Il y a soixante-dix ans, le matin du 6 août 1945, un B-29 Superfortress nommé Enola Gay a largué une bombe atomique sur Hiroshima. Peu de temps après, d’autres B-29 ont commencé à déposer des tracts sur Tokyo. «Parce que vos chefs militaires ont rejeté la déclaration de capitulation en 13 parties», disent les tracts, «nous avons utilisé notre bombe atomique. … Avant que nous n’utilisions cette bombe encore et encore pour détruire toutes les ressources de l’armée par lesquelles ils prolongent cette guerre inutile, demandez maintenant à l’empereur de mettre fin à la guerre. «
Les civils japonais n’avaient aucun moyen de demander à l’empereur Hirohito d’accepter les termes de la déclaration de Potsdam du 26 juillet décrivant les demandes de reddition des Alliés – parmi lesquelles le désarmement complet des forces japonaises et l’élimination « pour tous chronométrer l’autorité et l’influence de ceux qui ont trompé et incité le peuple japonais à se lancer dans la conquête du monde. » Mais les tracts reflétaient la réalité: seul l’empereur pouvait mettre fin à la guerre. Pour ce faire, cependant, il devrait défier ses chefs militaires, sachant que son appel à la paix inspirerait presque certainement un coup d’État militaire.

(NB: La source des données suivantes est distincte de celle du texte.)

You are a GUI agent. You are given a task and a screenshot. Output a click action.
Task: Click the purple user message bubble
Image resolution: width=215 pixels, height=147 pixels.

Lorsque la nouvelle de l’attentat à la bombe de Nagasaki est arrivée le 9 août, le Conseil suprême de la direction de la guerre n’a pas réagi en se dirigeant vers la paix, mais en déclarant la loi martiale dans tout le Japon. Le cabinet n’ayant pas pu parvenir à un consensus sur l’acceptation ou non des conditions de la reddition, et le ministre de la Guerre Korechika Anami à la tête de l’opposition, ses membres se sont finalement tournés vers l’empereur pour une décision.
Peu avant minuit, Hirohito, un homme fatigué et aux yeux tristes, est entré dans l’abri anti-aérien chaud et humide 60 pieds plus bas la bibliothèque impériale où se trouvait son cabinet de 11 membres. Il était assis sur une chaise à dossier droit et portait l’uniforme de maréchal, mal ajusté car les tailleurs n’avaient pas le droit de toucher cet homme vénéré comme un dieu. Le rassemblement lui-même était un événement extraordinaire. événement connu sous le nom de gozen kaigi n – « une rencontre en présence impériale. » Hirohito était empereur depuis 1926 et, en tant que commandant en chef des forces armées japonaises, avait souvent été photographié dans son uniforme à cheval sur son cheval blanc pendant la guerre. Mais la propagande américaine le dépeint comme une figure de proue et blâme les généraux d’avoir prolongé la guerre.
Hirohito écoutait patiemment chaque membre du cabinet présenter son argument. Vendredi 10 août à 2 heures du matin, le Premier ministre Kantaro Suzuki a fait quelque chose qu’aucun Premier ministre n’avait jamais fait: il a demandé à Hirohito un commandement impérial – connu sous le nom de Voix de la grue, car l’oiseau sacré pouvait être entendu même lorsqu’il volait sans être vu. .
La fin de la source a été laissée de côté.